As an interesting aside, it was later determined by Gay-Lussac, Liebig, and Wöhler that silver fulminate had the same composition as silver cyanate. After much debate, Berzelius was able to introduce the idea of isomerism to settle the matter.

Is this as good as it gets?

I’ve had this notion (a conceit, really) that as someone from industry, I should reach out to my colleagues in academia in order to bring some awareness of how chemistry is conducted out in the world.  After many, many conversations, an accumulating pile of work in ACS activities, and a few visits to schools, what I’ve found is not what I expected.

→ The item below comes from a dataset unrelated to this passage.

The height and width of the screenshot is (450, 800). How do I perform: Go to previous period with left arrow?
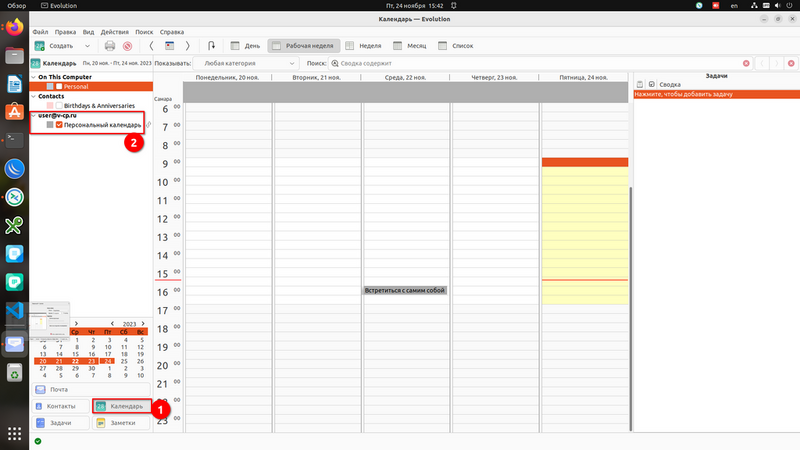[151, 46]
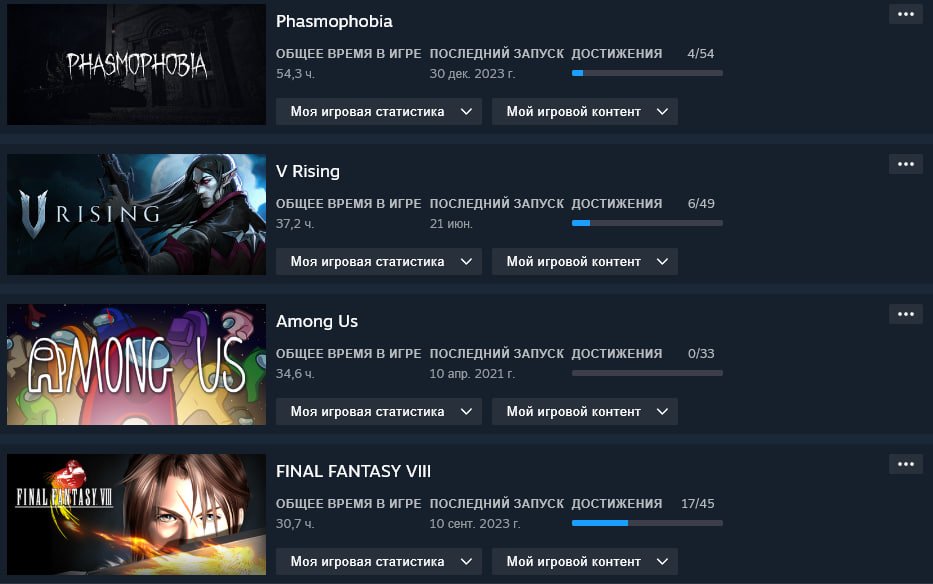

I expected a bit more curiosity about how commerce works and perhaps what life is like in a chemical plant. I really thought that my academic associates might be intrigued by the wonders of the global chemical manufacturing complex and product process development.

What I’m finding is more along the lines of polite disinterest. I’ve sensed this all along, but I’d been trying to sustain the hope that if only I could use the right words, I might elicit some interest in how manufacturing works; that I could strike some kind of spark.  But what I’ve found is just how insular the magisterium of academia really is. The walls of the fortress are very thick. We have our curricula firmly in place on the three pillars of chemstry- theory, synthesis, and analysis. In truth, textbooks often set the structure of courses.  A four year ACS certified curriculum cannot spare any room for alternative models like applied science. I certainly cannot begrudge folks for structuring around that reality.

It could easily be argued that the other magisteria of industry and government are the same way.  Well, except for one niggling detail. Academia supplies educated people to the other great domains comprising society.  We seem to be left with the standard academic image of what a chemical scientist should look like going deeply into the next 50 years. Professors are scholars and they produce what they best understand- more scholars in their own image.  This is only natural. I’ve done a bit of it myself.

Here is my sweeping claim (imagine the air overhead roiled with waving hands)-  on a numbers basis, most chemists aren’t that interested in synthesis as they come out of a BA/BS program. That is my conclusion based on interviewing fresh graduates. I’ve interviewed BA/BS chemists who have had undergraduate research experience in nanomaterials and AFM, but could not draw a reaction showing the formation of ethyl acetate.  As a former organic prof, I find that particularly alarming. This is one of the main keepsakes from a year of sophomore organic chemistry.  The good news is that the errant graduate can usually be coached into remembering the chemistry.

To a large extent, industry is concerned with making stuff.  So perhaps it is only natural that most academic chemists (in my sample set) aren’t that keen on anything greater than a superficial view of the manufacturing world. I understand this and acknowledge reality. But it is a shame that institutional inertia is so large in magnitude in this and all endeavors.  Chemical industry really needs young innovators who are willing to start up manufacturing in North America. We could screen such folks and steer them to MIT, but that is lame. Why let MIT have all the fun and the royalties?  We need startups with cutting edge technology, but we also need companies who are able to make fine chemical items of commerce. Have you tried to find a brominator in the USA lately?

The gap between academia and industry is mainly cultural. But it is a big gap, it may not be surmountable, and I’m not sure that the parties want to mix. I’ll keep trying.